Rua Andrade Corvo, 5D, Lisboa. Tel. 21803347
Gunpowder, mesa feita de partilha e consolo
Parvez Mahmud (subchef junior), Md Masudur Rahman Roni, Saied Anwar Robin e Junaid khan (copeiros e cozinheiros) celebram o Ramadão. Integram a equipa do restaurante Gunpowder Lisboa, de Harneet Baweja, de origem indiana. Para eles, foram criados os “Ramadan Specials” porque “precisam de energia, a cozinha é um trabalho duro e são muitas horas sem comer”. Estes preparados especiais, que não constam da carta, são os “Date” (bolinhos de caju), os “Lacchi” (batidos), “Biryani” (arroz com frutos secos), “Jalebi” (doce tradicional muito popular nas festas, feito a partir de farinha de grão-de-bico frita), os “Aloo chop” (pastéis de batata), o “Haleem” (um guisado de carne com muita proteína, mas leve) e o “Kheer” parecido ao arroz-doce português”).
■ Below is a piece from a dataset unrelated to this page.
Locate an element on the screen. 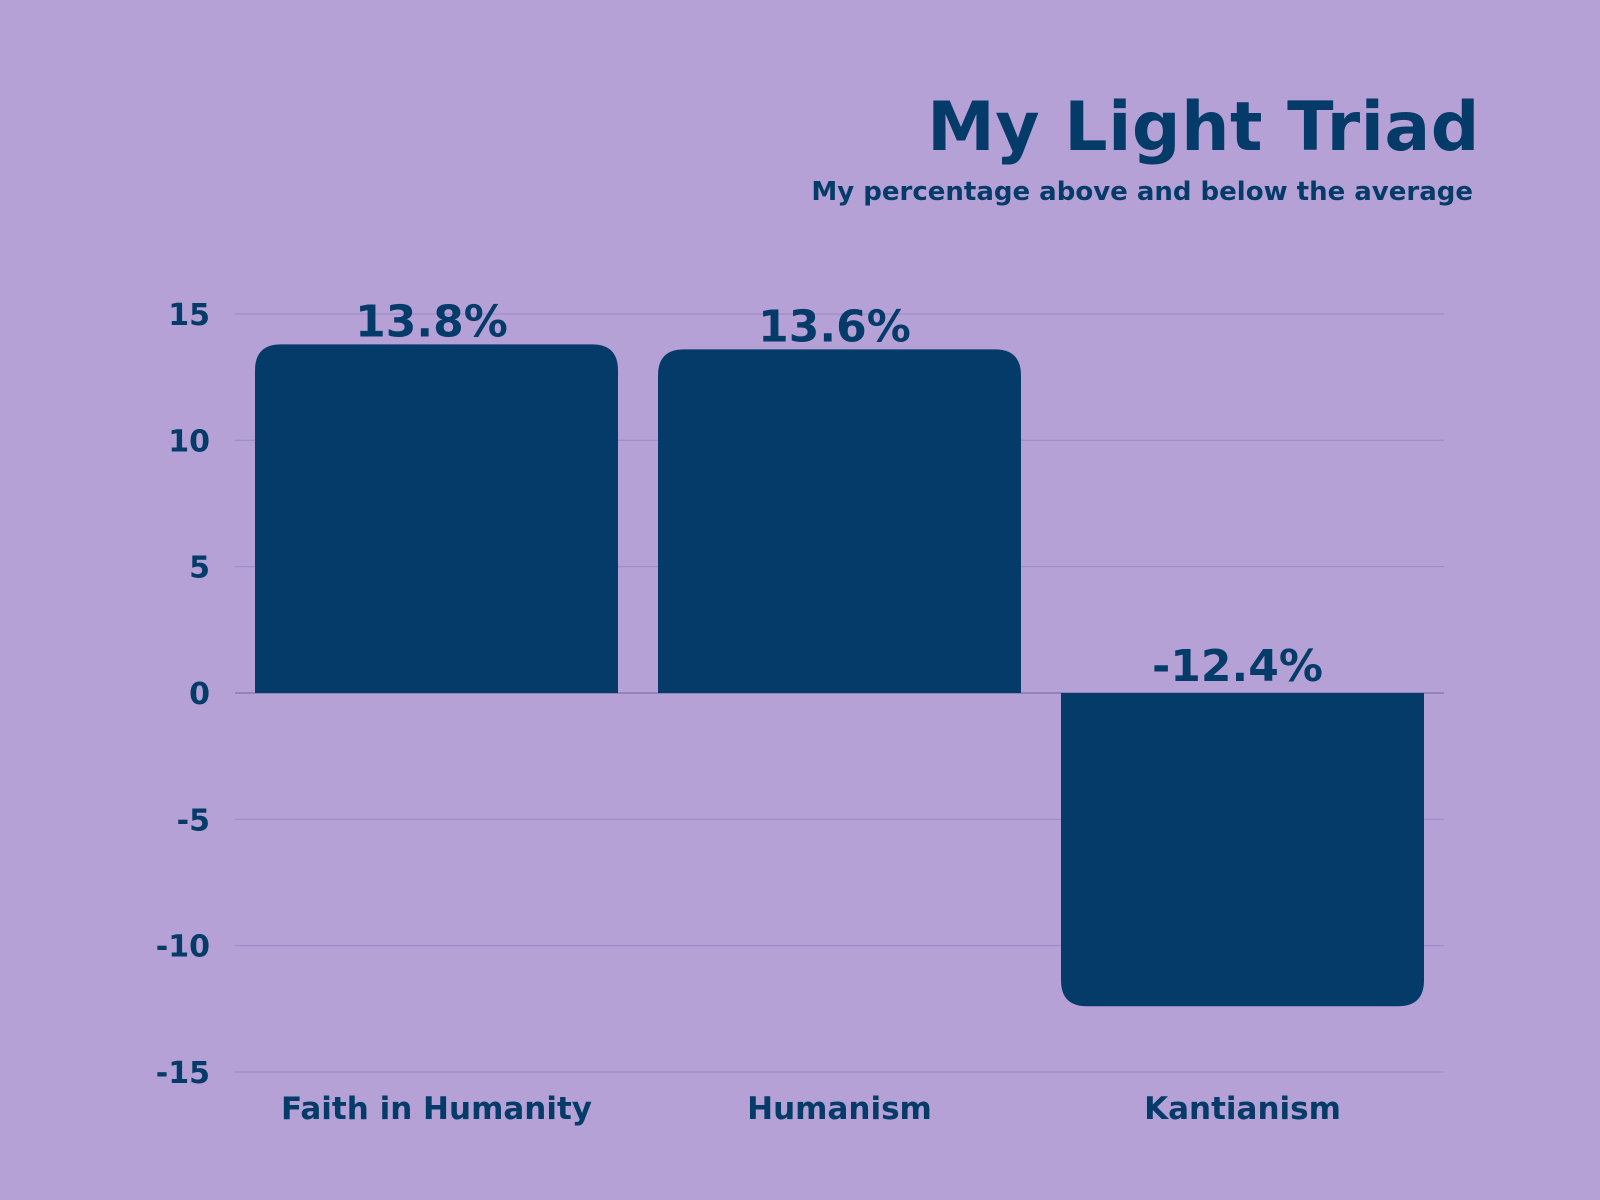  data-label: 13.6% is located at coordinates (834, 326).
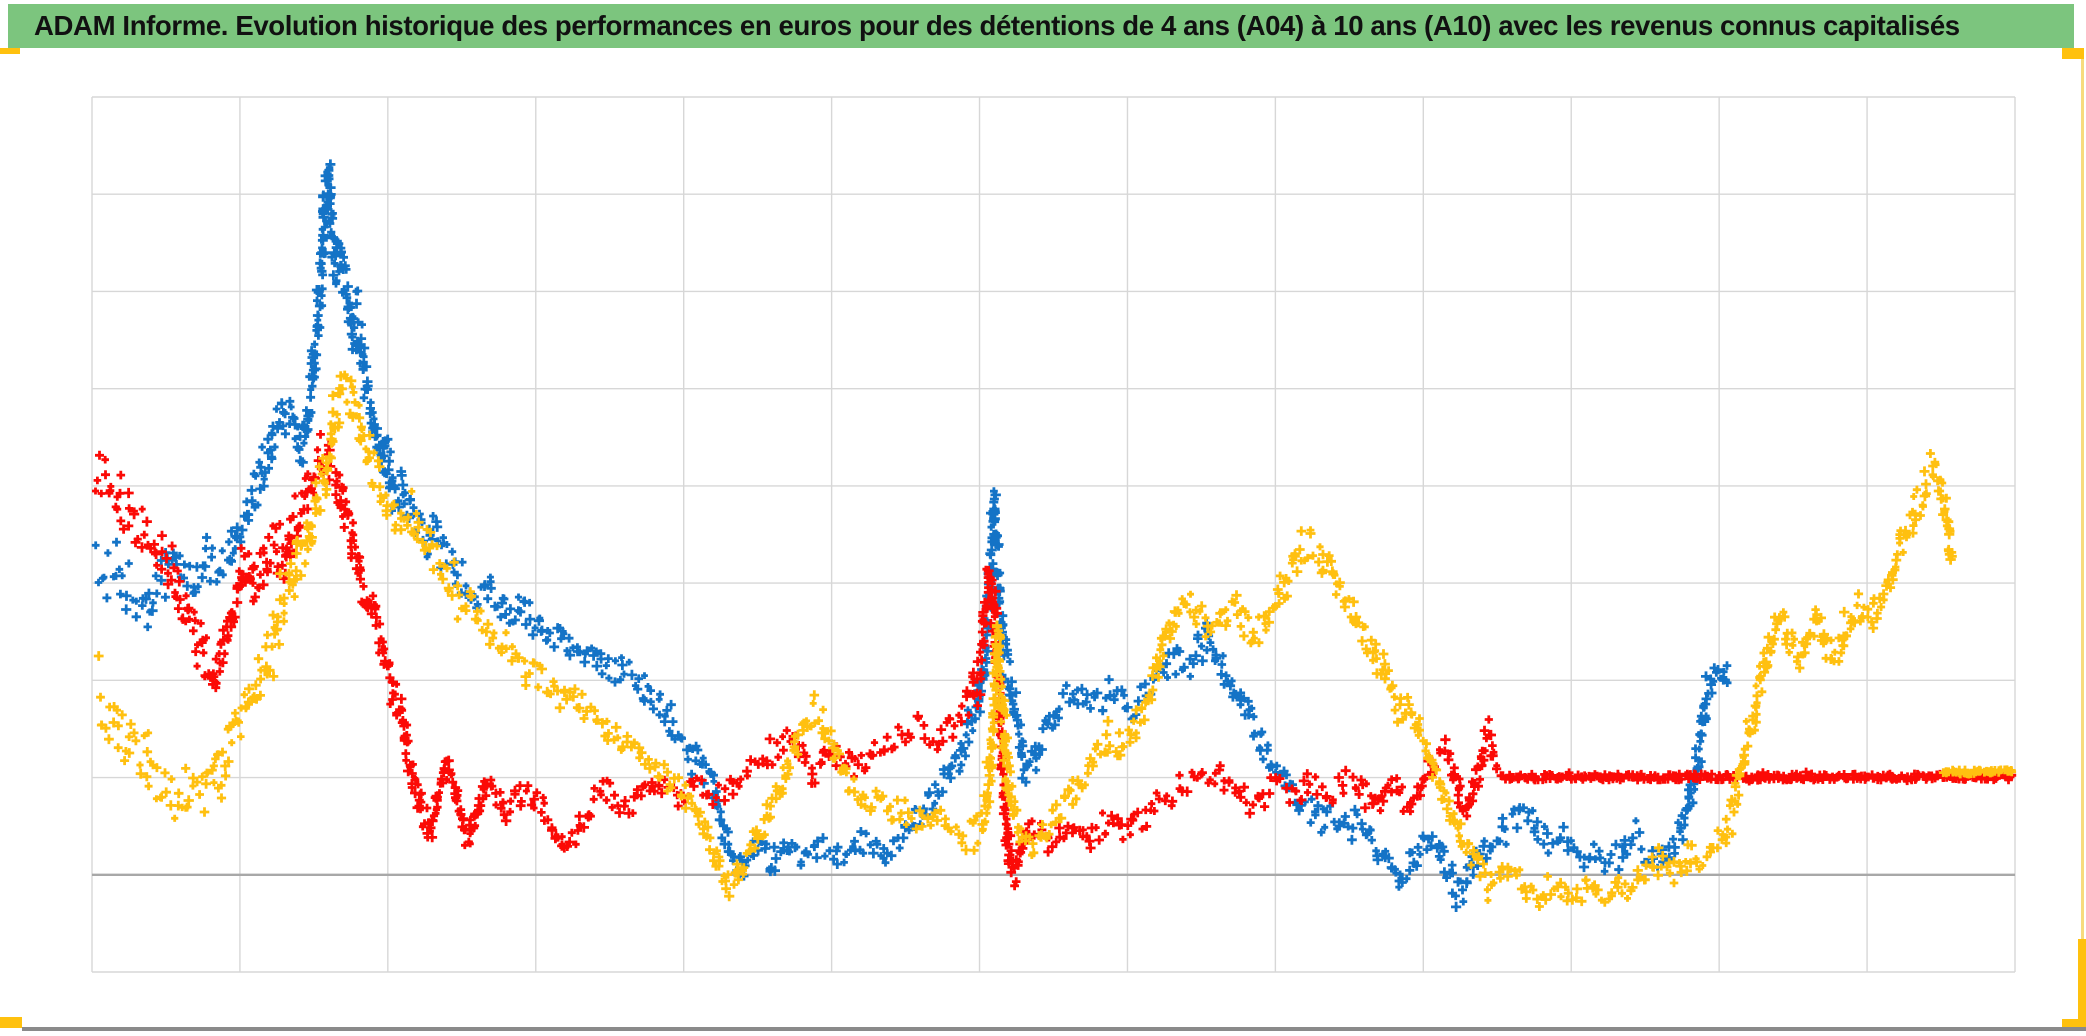 This screenshot has width=2086, height=1036. What do you see at coordinates (10, 51) in the screenshot?
I see `accent-top-left` at bounding box center [10, 51].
Por estes dias, o Gunpowder reorganiza-se em função desta tradição religiosa, tal qual como faz no Natal, ou noutras festas importantes para a equipa, e abre apenas ao jantar, para dar mais descanso. Quando o Ramadão terminar, no dia 9 de abril, vão fazer uma refeição grande com estes Especiais e partilhar o “Afghani Mutton Masala”, prato feito com cordeiro velho, com o público em geral. Dentro dos clássicos do Gunpowder prove “Santola em ovo Bhurji” (€11) e “Pregado Kalimirch”(€27), marinado em curcuma, pimenta preta e folhas de caril, ao estilo de Kerala, e grelhado.
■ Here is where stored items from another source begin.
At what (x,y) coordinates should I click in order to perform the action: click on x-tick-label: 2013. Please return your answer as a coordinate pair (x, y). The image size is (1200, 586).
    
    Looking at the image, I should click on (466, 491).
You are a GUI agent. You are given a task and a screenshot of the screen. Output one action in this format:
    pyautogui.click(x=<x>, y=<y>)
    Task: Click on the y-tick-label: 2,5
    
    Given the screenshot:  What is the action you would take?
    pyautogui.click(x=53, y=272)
Rua Nova Trindade, 13, Lisboa. Tel. 218227470
Sabores do Sebouh, a cozinha sírio-libanesa no Porto
Sebouh Soghmahian é o cozinheiro que há quase 20 anos dá a provar a cozinha sírio-libanesa na emblemática Rua Miguel Bombarda, no Porto. Nascido em Alepo, na Síria, e a viver na Europa desde meados dos anos 90, tem no Falafel, o Kebap (neste caso espetada de carne e não o ocidental) e a Beringela recheada, os pratos de maior sucesso no restaurante Sabores do Sebouh. Algumas receitas são de família como a “Batata Janett”. Célia Soghmahian, a mulher do cozinheiro, explica: “é uma receita da minha sogra, que se chamava Janett” e era confecionada especialmente às sextas-feiras”. “Já, na Páscoa, a minha sogra fazia chamuças de queijo” e peixe frito. São pratos que se encontram na ementa. O casal é cristão, mas é muitas vezes contactado pela comunidade muçulmana porque têm capacidade de resposta e faz menus personalizados para muçulmanos. “Telefonam e perguntam se a comida é halal, e, na realidade, entre os nossos pratos de carne apenas um não é halal” [termo habitualmente usado nos países não islâmicos para se referir aos alimentos autorizados de acordo com a lei islâmica]. Num dos menus que confecionaram para um grupo egípcio de religião muçulmana prepararam “Kebap no forno com ervas” e tiveram um pedido especial, um prato de “Bacalhau com salada tabouleh”. No Sebouh prove uma das sobremesas mais famosas do Médio Oriente, a “Baklava”, neste caso feita na casa.